Hay palabras que me gustan no por cómo suenan.
Sino porque existen.
Porque alguien, en algún momento, sintió algo tan difícil de explicar
que un idioma entero decidió inventarle un nombre.
Hace un tiempo me pasó con tres.
Ricordare y dimenticare en italiano.
Y saudade en portugués.
Las tres hablan, de alguna manera, del tiempo.
Pero sobre todo hablan de nosotros.
De la forma en que elegimos conservar aquello que nos importa.
Ricordare, no significa solamente recordar.

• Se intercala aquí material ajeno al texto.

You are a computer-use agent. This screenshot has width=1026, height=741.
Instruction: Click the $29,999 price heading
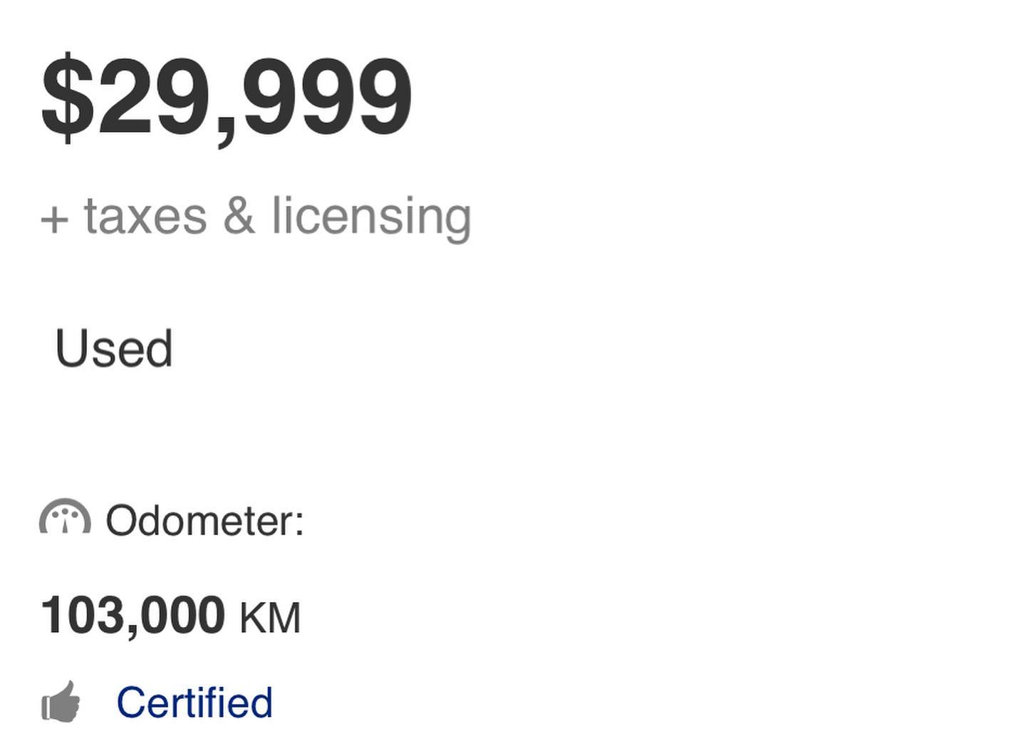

Viene del latín re-cordis. Volver a pasar por el corazón.
Y desde entonces ya no pude volver a pensar el recuerdo de la misma manera.
Porque recordar deja de ser un ejercicio de memoria.
Y pasa a ser otra cosa.
Como si algunas personas, algunos lugares o algunos momentos no vivieran
únicamente en la cabeza.
Sino en un lugar bastante más profundo.
Después está dimenticare.
Olvidar.
Una palabra que siempre me pareció un tanto injusta.
Porque uno rara vez olvida del todo.
Las cosas cambian de forma.
Se vuelven más silenciosas. Más lejanas.
Pero no desaparecen.
Y entonces entendí que, quizás vivimos haciendo ese movimiento extraño.
Volviendo a pasar algunas cosas por el corazón.
Y dejando que otras, de a poco, encuentren otro lugar donde descansar.
Hace unas semanas, mientras mi mamá me contaba sobre su viaje a Portugal,
terminamos hablando de saudade.
Esa palabra que todos intentan traducir y nadie termina de lograrlo.
Porque no es solamente extrañar.
Tampoco es nostalgia.
Ni tristeza.
Es la presencia de una ausencia.
Es querer volver a algo sabiendo que ya no existe de la misma manera.
Y creo que todos conocemos esa sensación, aunque nunca la hayamos llamado así.
Capaz por eso vuelvo tanto a estas palabras.
Porque me recuerdan que los idiomas no solo sirven para comunicarnos.
También sirven para entendernos.
Para descubrir que eso que sentimos, y que a veces parece tan nuestro,
ya lo sintió alguien antes.
Tan antes.
Que hasta hizo falta inventar una palabra.
Y hay algo profundamente humano en eso.
Descubrir que no estamos tan solos como creíamos.
Entonces, quizás recordar nunca fue traer el pasado al presente.
Quizás siempre fue volver a pasar por el corazón aquello que todavía sigue
viviendo en nosotros.
Capaz por eso algunas cosas nunca se olvidan.
Porque antes de quedarse en la memoria, encontraron un lugar en el corazón.
P.D.: La obra de esta entrega es Mujer en la ventana, de Caspar David Friedrich.
La mujer no mira hacia atrás. Mira hacia afuera.
No sabemos qué está mirando y ahí está la belleza de la obra.
Nos obliga a completar la escena y puede que terminemos haciéndolo con nuestros propios recuerdos.